Énoncé A: Extrayez de l'article sur l'excommunication de Luther le passage allant de "Quatre ans après" jusqu'à "une actualité certaine." inclus.
Énoncé B: Résumez en deux phrases l'article sur l'excommunication de Luther.

Extrait du document:
500 ans après l’excommunication de Martin Luther par le pape Léon X, le débat demeure quant à savoir si cette mesure était justifiée en droit. Dans un livre qui vient de paraître, l’abbé Josef Otter a examiné la question dans la perspective du droit canonique. 

Quatre ans après les célébrations du début de la Réforme luthérienne, un autre anniversaire marque l’année 2021. Il y a 500 ans, Martin Luther était excommunié par le pape Léon X. En Allemagne des voix se sont élevées pour demander s’il ne serait pas préférable de la lever aujourd’hui. L’abbé Josef Otter, prêtre de l’archidiocèse de Vaduz, s’est penché sur la question dans la perspective du droit canonique. Il publie ses thèses dans un récent ouvrage. Die Tagespost, hebdomadaire catholique conservateur bavarois, en livre une assez large recension. Face aux querelles théologiques en cours en Allemagne, l’ouvrage se lit avec une actualité certaine.

«Le déclencheur de ‘l’affaire Luther’ fut l’attitude du moine augustin face à la doctrine des indulgences.»

Une longue opposition

Josef Otter retrace soigneusement l’histoire des événements qui ont conduit à l’excommunication du moine augustin. Au plan juridique, la première chose à retenir est que le droit canonique de l’époque, n’était pas encore réuni dans un code unique, mais était composé d’une multitude de sources, d’importance et d’époques différentes. Otter rappelle que Luther a prêté divers serments d’allégeance à l’Église lorsqu’il a reçu son doctorat en 1512, mais aussi qu’il est devenu rapidement la figure centrale de l’opposition à Wittenberg avec son rejet de la philosophie scolastique. Mais le véritable déclencheur de la «Causa Lutheri» (l’affaire Luther) et de tout ce qui en découle, fut l’attitude du moine augustin face à la doctrine des indulgences.

Contre les indulgences

Le célèbre voyage de Luther à Rome durant l’hiver 1511-1512 n’a pas, contrairement à ce que l’on pourrait penser, débouché sur un quelconque sentiment antipapal. Selon Otter, ce n’est qu’après s’être détourné de l’Église romaine que Luther aurait utilisé des rapports et impressions négatifs à Rome comme preuves de la nécessité de combattre la papauté.

Lorsqu’une campagne d’indulgences est lancée en 1517 pour soutenir la construction de la nouvelle église Saint-Pierre de Rome, Luther s’insurge et se mobilise. Fort de son autorité de professeur, il exige de l’archevêque-électeur de Mayence, Albrecht de Brandebourg, nommé commissaire général aux indulgences, qu’il retire l’instruction sur les indulgences. Faute de quoi, il se chargerait de réfuter publiquement toute la théologie des indulgences. Ce désir de Luther de disputer publiquement s’exprime à de multiples reprises et ne cadre pas avec les admonitions de l’Eglise de renoncer à ses positions, relève le chercheur.

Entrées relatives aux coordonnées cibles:
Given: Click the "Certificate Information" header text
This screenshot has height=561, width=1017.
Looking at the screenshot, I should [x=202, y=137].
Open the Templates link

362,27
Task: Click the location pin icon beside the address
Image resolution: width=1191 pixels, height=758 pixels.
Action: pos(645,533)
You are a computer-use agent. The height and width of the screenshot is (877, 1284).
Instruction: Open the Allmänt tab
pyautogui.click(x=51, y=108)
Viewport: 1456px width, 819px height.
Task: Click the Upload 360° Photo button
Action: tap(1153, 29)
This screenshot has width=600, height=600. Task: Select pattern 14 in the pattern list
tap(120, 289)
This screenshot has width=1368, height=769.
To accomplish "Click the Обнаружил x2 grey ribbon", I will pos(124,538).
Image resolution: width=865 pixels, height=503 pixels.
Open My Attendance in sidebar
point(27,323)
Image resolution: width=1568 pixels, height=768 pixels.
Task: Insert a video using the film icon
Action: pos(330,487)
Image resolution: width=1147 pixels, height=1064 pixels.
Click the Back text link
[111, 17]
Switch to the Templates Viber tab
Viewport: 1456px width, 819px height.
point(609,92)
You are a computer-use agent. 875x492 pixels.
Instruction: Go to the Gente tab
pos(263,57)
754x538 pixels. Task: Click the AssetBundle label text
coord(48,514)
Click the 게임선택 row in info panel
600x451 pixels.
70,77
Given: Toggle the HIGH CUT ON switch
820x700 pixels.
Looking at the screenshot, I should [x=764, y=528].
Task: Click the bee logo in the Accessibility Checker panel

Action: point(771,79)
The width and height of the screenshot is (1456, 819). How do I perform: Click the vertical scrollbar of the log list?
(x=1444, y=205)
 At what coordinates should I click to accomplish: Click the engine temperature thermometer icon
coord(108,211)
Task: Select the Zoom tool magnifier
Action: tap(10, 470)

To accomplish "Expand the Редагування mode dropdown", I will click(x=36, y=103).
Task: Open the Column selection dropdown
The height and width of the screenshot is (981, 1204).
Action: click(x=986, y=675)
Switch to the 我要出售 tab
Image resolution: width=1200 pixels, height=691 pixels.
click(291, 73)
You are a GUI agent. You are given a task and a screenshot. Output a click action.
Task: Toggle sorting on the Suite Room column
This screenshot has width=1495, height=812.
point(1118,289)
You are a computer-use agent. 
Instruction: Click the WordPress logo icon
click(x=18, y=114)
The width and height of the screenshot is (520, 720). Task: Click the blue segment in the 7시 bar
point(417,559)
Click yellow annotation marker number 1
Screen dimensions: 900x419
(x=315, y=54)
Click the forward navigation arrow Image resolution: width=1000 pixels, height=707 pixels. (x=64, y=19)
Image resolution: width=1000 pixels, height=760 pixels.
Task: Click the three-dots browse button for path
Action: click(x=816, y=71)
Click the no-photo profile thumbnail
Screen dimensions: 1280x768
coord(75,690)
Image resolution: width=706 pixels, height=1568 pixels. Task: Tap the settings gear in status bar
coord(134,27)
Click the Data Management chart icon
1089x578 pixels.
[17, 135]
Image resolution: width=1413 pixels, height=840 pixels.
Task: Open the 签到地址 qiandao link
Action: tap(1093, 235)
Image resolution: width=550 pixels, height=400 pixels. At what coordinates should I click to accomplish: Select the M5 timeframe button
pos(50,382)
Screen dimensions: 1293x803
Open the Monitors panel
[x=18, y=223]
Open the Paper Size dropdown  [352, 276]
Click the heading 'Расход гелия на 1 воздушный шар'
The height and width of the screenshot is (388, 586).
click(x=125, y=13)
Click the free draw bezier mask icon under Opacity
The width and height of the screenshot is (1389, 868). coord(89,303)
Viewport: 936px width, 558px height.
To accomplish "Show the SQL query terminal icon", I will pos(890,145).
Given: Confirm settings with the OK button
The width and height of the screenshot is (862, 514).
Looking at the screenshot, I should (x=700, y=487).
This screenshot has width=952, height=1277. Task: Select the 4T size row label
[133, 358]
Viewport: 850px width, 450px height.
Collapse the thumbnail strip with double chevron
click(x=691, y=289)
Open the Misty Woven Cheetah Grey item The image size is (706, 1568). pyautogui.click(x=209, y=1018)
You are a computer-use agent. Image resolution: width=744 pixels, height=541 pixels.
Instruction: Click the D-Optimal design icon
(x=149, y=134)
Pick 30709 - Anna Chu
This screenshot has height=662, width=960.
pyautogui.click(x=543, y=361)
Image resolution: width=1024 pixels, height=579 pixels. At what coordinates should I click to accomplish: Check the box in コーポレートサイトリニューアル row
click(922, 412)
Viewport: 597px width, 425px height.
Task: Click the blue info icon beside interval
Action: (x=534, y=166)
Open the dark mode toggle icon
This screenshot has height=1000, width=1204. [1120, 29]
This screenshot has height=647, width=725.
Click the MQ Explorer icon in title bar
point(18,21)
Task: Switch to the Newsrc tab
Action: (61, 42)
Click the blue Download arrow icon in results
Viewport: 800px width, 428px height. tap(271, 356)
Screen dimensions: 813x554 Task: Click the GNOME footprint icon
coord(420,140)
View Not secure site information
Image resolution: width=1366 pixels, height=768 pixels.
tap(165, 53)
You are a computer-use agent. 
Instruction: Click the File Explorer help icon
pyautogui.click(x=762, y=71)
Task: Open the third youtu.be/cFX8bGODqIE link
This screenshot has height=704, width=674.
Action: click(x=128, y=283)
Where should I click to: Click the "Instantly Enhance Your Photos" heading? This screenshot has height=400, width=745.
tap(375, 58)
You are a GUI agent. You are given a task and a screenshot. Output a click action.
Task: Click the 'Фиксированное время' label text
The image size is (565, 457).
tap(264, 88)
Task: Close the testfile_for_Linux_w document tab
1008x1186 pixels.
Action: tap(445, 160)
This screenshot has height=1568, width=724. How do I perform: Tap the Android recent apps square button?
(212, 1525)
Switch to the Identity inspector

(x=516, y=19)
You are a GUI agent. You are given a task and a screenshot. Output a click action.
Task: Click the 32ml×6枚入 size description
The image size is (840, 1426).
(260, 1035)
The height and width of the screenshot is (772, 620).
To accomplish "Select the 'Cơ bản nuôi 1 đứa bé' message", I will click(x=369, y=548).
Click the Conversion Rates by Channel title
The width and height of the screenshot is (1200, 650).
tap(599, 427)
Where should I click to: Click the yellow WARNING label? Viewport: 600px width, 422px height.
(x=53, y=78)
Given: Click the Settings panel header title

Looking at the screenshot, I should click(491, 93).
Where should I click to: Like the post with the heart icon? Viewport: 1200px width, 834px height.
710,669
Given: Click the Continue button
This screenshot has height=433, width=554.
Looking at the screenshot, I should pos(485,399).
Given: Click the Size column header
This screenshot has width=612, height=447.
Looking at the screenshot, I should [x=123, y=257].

Solution rédigée A:
Quatre ans après les célébrations du début de la Réforme luthérienne, un autre anniversaire marque l’année 2021. Il y a 500 ans, Martin Luther était excommunié par le pape Léon X. En Allemagne des voix se sont élevées pour demander s’il ne serait pas préférable de la lever aujourd’hui. L’abbé Josef Otter, prêtre de l’archidiocèse de Vaduz, s’est penché sur la question dans la perspective du droit canonique. Il publie ses thèses dans un récent ouvrage. Die Tagespost, hebdomadaire catholique conservateur bavarois, en livre une assez large recension. Face aux querelles théologiques en cours en Allemagne, l’ouvrage se lit avec une actualité certaine.

Solution rédigée B: Cinq cents ans après l'excommunication de Martin Luther par le pape Léon X, l'abbé Josef Otter, prêtre de l'archidiocèse de Vaduz, examine dans un récent ouvrage, sous l'angle du droit canonique, si cette mesure était justifiée en droit. Selon lui, le véritable déclencheur de l'affaire fut l'attitude de Luther face à la doctrine des indulgences, notamment lors de la campagne lancée en 1517 pour soutenir la construction de la nouvelle église Saint-Pierre de Rome.